Elon Musk in front of a background of court gavels.

This is the same guy who keeps insisting he’s a simple country CEO being tricked by sophisticated lawyers. But the courtroom doesn’t care about your brand. It cares about whether you can answer a straight question. And Musk couldn’t.

The irony is thick. Musk has spent years positioning himself as the ultimate disruptor—someone who plays by his own rules and wins. But in a federal courtroom, that persona is a liability. The judge doesn’t care about your Twitter following. The jury doesn’t care about your rocket launches. They care about credibility, and Musk spent hours burning his.

I’ve covered a lot of tech CEO testimonies. Most of them are boring. They’re coached, polished, and deliberately forgettable. Musk’s was the opposite—it was riveting in the worst way. Every refusal to answer, every snide remark, every moment of selective amnesia just made him look less trustworthy.

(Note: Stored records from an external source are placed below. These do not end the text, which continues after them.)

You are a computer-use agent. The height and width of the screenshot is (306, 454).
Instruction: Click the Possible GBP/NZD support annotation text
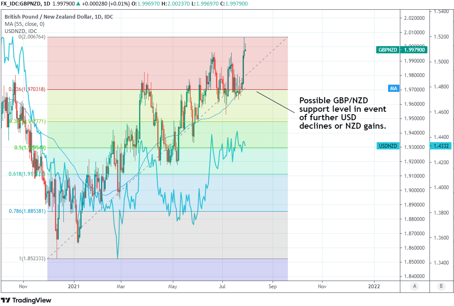pos(342,113)
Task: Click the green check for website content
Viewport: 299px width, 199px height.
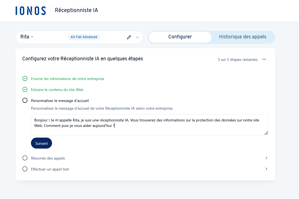Action: [25, 90]
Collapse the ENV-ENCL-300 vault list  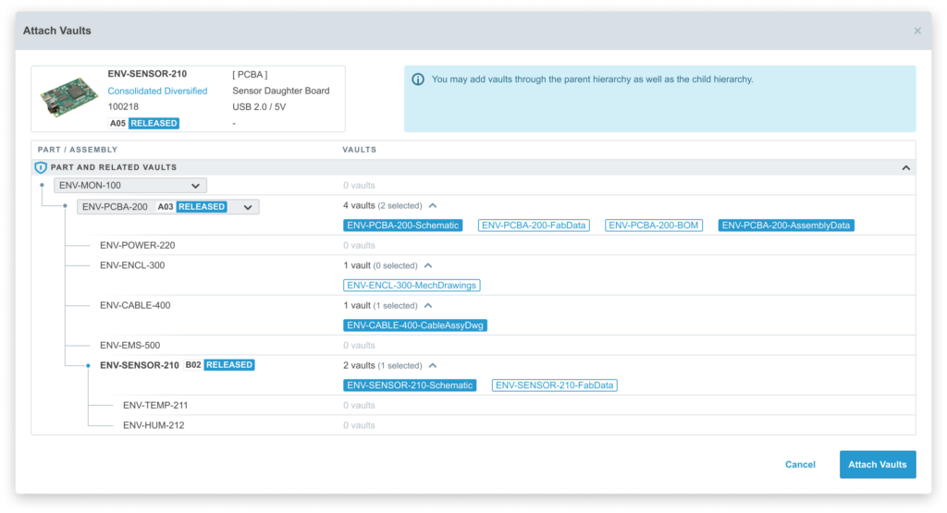427,265
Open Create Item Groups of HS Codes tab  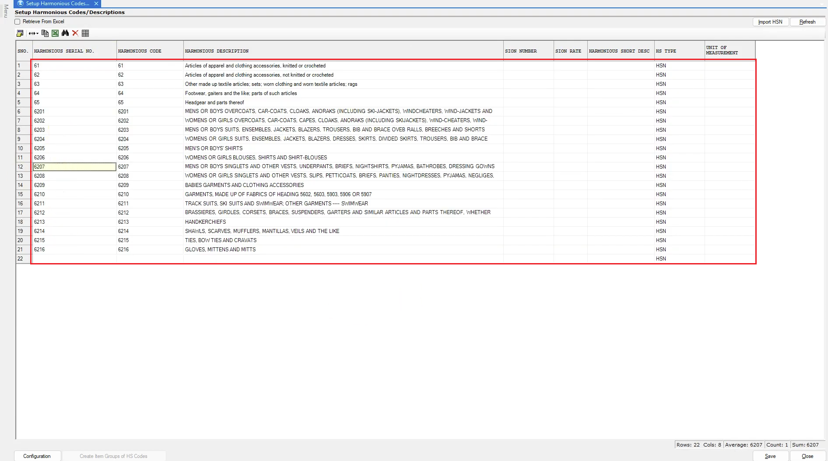[113, 456]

And the worst part? He’s doing it to himself. No one forced him to take the stand. No one made him act like a petulant teenager in a room full of adults. He could have just said “yes” and “no” and been done with it. But that’s not who he is.

By the end of the day, I wasn’t just sympathetic to Altman—I was genuinely impressed he’d kept his cool through years of dealing with this. Musk’s worst enemy in court isn’t the lawyers, the judge, or the jury. It’s the guy in the mirror.